The WHO Nomenclature Committee for Factors of the HLA System met during the 15th International Histocompatibility and Immunogenetics Workshop in Buzios, Brazil in September 2008. This update is an extract of the main report that documents the additions and revisions to the nomenclature of human leukocyte antigen (HLA) specificities following the principles established in previous reports.
Introduction of colon-delimited HLA allele names
The convention of using a four-digit code to distinguish HLA alleles that differ in the proteins they encode was introduced in the 1987 Nomenclature Report.1, 2 Since then additional digits have been added, and currently an allele name may be composed of four, six or eight digits depending on its sequence.
The first two digits describe the allele family, which often corresponds to the serological antigen carried by the allotype. The third and fourth digits are assigned in the order in which the sequences have been determined. Alleles whose numbers differ in the first four digits must differ in one or more nucleotide substitutions that change the amino-acid sequence of the encoded protein. Alleles that differ only by synonymous nucleotide substitutions within the coding sequence are distinguished by the use of the fifth and sixth digits. Alleles that differ only by sequence polymorphisms in introns or in the 5′ and 3′ untranslated regions that flank the exons and introns are distinguished by the use of the seventh and eight digits.

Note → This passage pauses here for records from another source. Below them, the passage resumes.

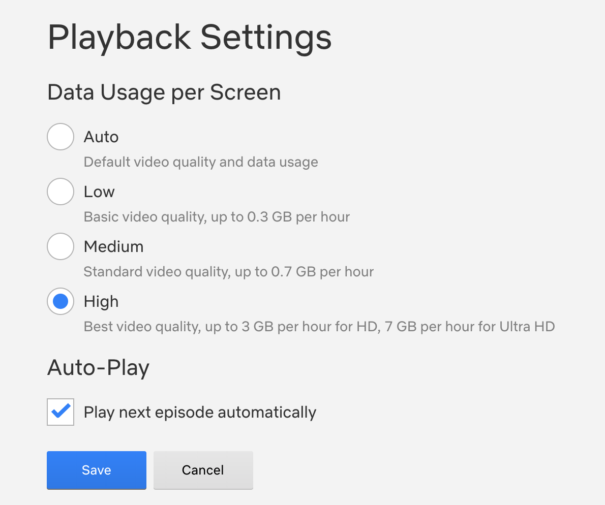The width and height of the screenshot is (605, 505).
Task: Save the playback settings
Action: pos(96,470)
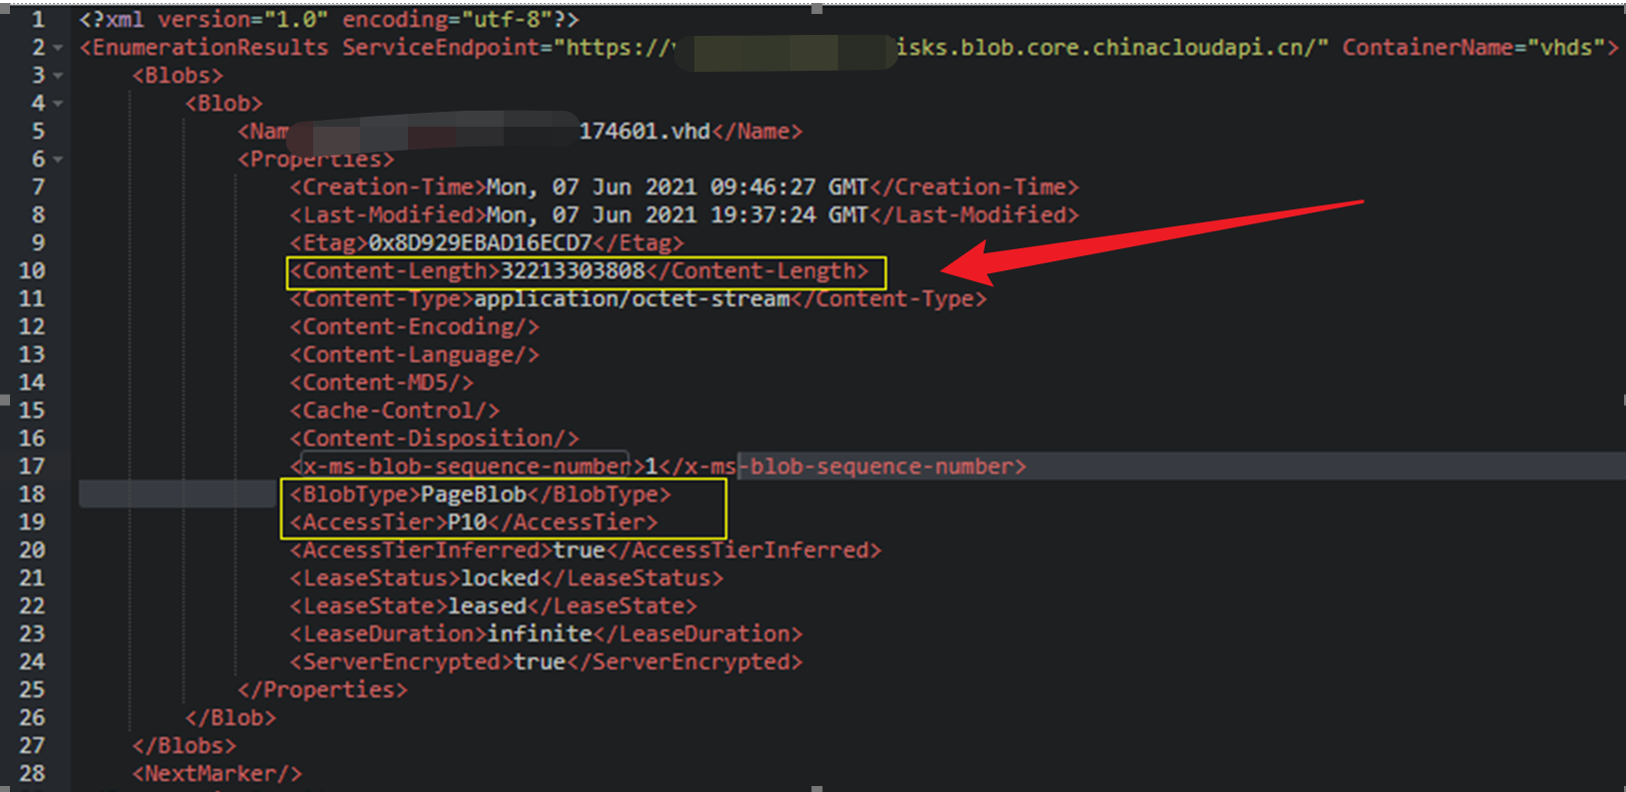Click the PageBlob value in BlobType

point(473,495)
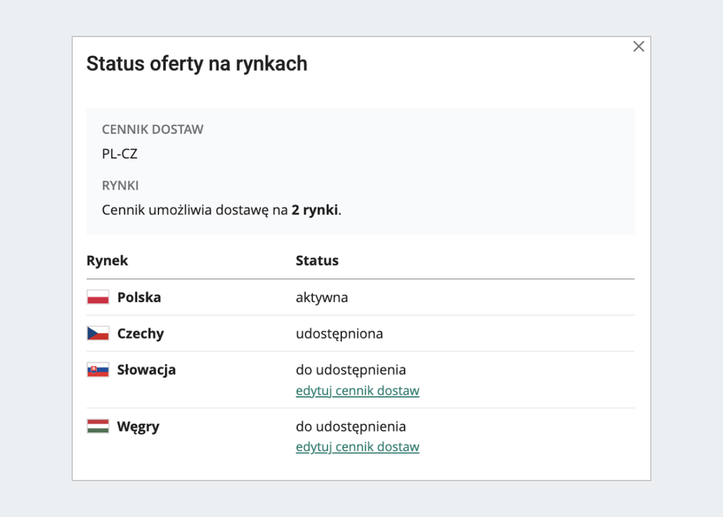Open edytuj cennik dostaw for Węgry
Screen dimensions: 723x517
click(x=357, y=447)
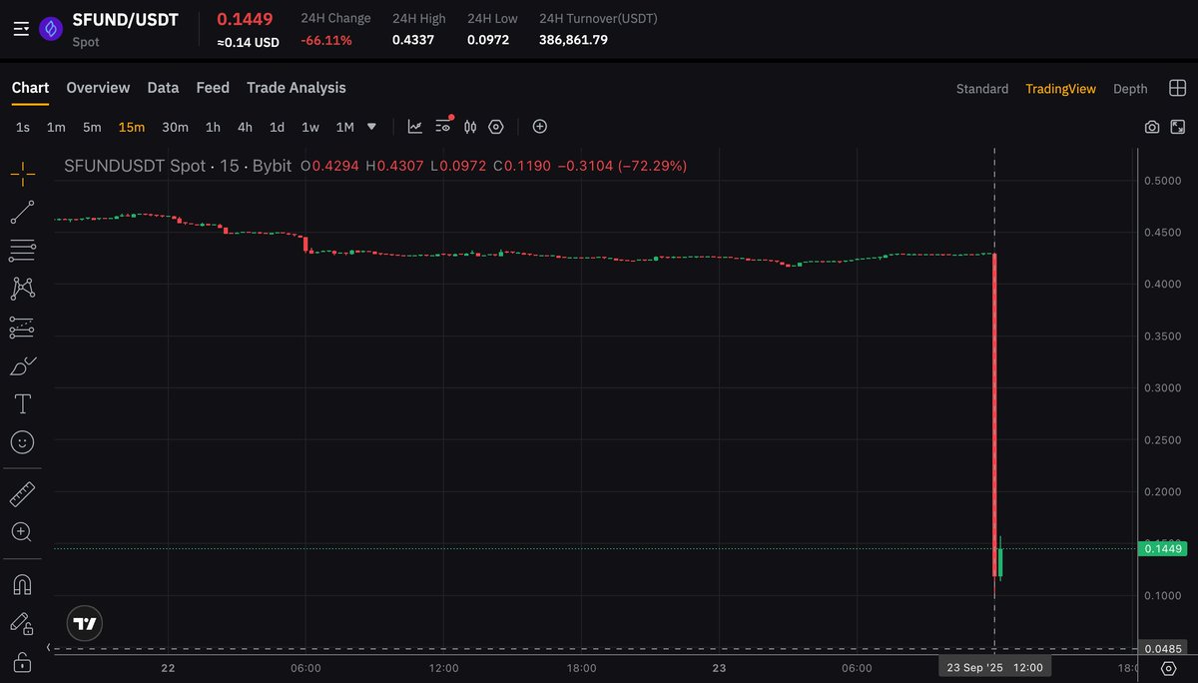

In 2002 we faced the issue of the A*02 and B*15 allele families having more than 100 alleles.3 At that time the decision taken was to name further alleles in these families in the rollover allele families A*92 and B*95, respectively. For HLA-DPB1 alleles, it was decided to assign new alleles within the existing system; hence, once DPB1*9901 had been assigned the next allele would be assigned DPB1*0102, followed by DPB1*0203, DPB1*0302 etc.
When these conventions were adopted, it was anticipated that the nomenclature system would accommodate all the HLA alleles likely to be sequenced. Unfortunately this is not the case, as the number of alleles for certain genes is now fast approaching the maximum possible with the current naming convention.
With the ever-increasing number of HLA alleles described, it has been decided to introduce colons (:) into the allele names to act as delimiters of the separate fields. To facilitate the transition from the old to the new nomenclature, a single leading zero must be added to all fields containing the values 1–9, but beyond that no leading zeros are allowed. This will help to lessen any confusion in the conversion to the new style of nomenclature.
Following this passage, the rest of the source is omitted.